Why is it that the best films featuring Brits on holiday, whether we are enjoying the delights of the English countryside or getting sunburnt in hot climates, feature something going terribly wrong? Most of the time. Whether it’s Withnail’s uncle crashing the party in Withnail and I, noisy neighbours in Nuts In May, or a crazed dismemberer in Wolf Creek, holidays from hell seem to follow Brits around in the movies.

What is that saying about looking on the bright side of life? In the top 10 films about Brits on Holiday, you just have to laugh in order to get through them. Thankfully, most of these films play their pitfalls and drawbacks for amusement making for holidays to be remembered rather than forgotten. Well…for the audience at least.

More on Top 10 Films you might like: Top 10 Films To Make You Reconsider Vacations | British Cinema’s Back Alleys and Byways: A Top 10 | Top 10 Films Inspired by British TV Comedy | Top 10 British Comedy since 1980 | Top 10 British Cult Classics

10. Holiday On The Buses (Izzard, 1973)

Top 10 Films Brits on Holiday
Holiday on the Buses is the third spin-off movie inspired by the popular British TV comedy series On The Buses.
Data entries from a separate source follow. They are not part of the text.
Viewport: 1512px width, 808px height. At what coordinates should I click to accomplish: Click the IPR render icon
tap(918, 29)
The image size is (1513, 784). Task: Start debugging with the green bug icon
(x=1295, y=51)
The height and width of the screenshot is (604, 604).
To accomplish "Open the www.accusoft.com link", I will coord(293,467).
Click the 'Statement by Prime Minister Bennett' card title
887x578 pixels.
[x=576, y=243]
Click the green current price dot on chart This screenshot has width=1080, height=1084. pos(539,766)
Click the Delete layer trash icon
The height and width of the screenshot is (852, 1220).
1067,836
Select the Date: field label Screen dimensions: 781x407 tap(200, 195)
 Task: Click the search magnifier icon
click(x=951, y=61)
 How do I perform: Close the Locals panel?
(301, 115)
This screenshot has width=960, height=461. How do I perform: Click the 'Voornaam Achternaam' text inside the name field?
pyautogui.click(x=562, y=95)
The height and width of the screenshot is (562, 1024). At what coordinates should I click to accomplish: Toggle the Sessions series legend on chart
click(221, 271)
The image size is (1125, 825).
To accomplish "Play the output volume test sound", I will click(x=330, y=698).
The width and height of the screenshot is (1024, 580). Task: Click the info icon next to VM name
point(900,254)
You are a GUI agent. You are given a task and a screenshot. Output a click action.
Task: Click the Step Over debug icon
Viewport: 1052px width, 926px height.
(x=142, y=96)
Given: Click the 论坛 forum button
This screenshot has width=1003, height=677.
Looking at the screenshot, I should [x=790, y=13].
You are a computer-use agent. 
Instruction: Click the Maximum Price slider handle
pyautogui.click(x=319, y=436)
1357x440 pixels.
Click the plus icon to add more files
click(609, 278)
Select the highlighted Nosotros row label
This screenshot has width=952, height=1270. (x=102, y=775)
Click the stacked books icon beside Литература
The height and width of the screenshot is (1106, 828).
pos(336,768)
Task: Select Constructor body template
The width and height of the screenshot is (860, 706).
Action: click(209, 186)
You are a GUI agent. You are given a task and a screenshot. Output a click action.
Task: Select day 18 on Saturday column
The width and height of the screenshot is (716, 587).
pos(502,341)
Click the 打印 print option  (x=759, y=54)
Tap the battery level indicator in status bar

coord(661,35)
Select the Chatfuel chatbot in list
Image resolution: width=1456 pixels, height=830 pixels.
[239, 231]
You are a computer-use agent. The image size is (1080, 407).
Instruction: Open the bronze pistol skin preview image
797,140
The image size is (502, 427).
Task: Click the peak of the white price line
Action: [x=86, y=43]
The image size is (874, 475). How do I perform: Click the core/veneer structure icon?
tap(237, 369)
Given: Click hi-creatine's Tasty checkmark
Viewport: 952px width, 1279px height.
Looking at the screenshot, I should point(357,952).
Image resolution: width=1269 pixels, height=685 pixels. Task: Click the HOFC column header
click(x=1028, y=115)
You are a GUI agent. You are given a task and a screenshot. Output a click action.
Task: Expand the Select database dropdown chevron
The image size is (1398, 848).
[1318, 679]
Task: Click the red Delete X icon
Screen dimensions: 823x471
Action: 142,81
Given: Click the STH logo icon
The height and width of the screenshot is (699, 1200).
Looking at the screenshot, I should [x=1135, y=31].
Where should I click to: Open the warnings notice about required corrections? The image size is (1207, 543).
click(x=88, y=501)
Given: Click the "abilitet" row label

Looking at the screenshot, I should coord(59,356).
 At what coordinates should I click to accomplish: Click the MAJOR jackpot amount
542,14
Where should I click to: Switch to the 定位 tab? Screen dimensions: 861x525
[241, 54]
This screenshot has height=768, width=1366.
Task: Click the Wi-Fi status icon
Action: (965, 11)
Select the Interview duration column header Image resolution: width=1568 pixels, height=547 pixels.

It follows the exploits of a bunch of bus drivers, led by Reg Varney, who aren’t particularly good at their jobs. After Varney’s Stan causes three of the company’s buses to be wrecked, he loses his job and ends up at a British holiday camp driving the public transport. Likened to other British situation comedies of the period like John Cleese’s Fawlty Towers, the film hits and misses with its laughs generated from events conspiring against the protagonists. Still, with so many gags, enough will surely work to merit a viewing.

9. Mr Bean’s Holiday (Bendelack, 2007)

Top 10 Films Brits on Holiday
Britain’s clumsiest citizen Mr Bean unsurprisingly ends up on a disastrous holiday in France after he wins a trip to Cannes. Rowan Atkinson again delivers his best impression of a bumbling idiot as Mr Bean goes from one pitfall to another. It is a comedy of extreme error, and while the film’s scattershot humour hits and misses, there’s fun to be had for fans of the character.

8. Summer Holiday (Yates, 1963)

Top 10 Films Brits on Holiday
We’re all going on a summer holiday, no more working for a week or two! Yes, these are the lyrics to the theme song sung by star Cliff Richard. If you know the film, you’ll know the song. No doubt you’re humming it to yourself. This annoying habit will afflict the rest of your day I’m afraid. Damn you Cliff! But it is all part of the charm of 1963’s musical Summer Holiday as Richard’s Don, along with friends, converts a London bus into a holiday caravan and heads off across Europe for fun in the sun. The film was a smash hit in the UK, tapping into the cultural vibe of the period, swinging its way into the sixties with some of the decade’s most popular songs like The Next Time, Bachelor Boy and Foot Tapper.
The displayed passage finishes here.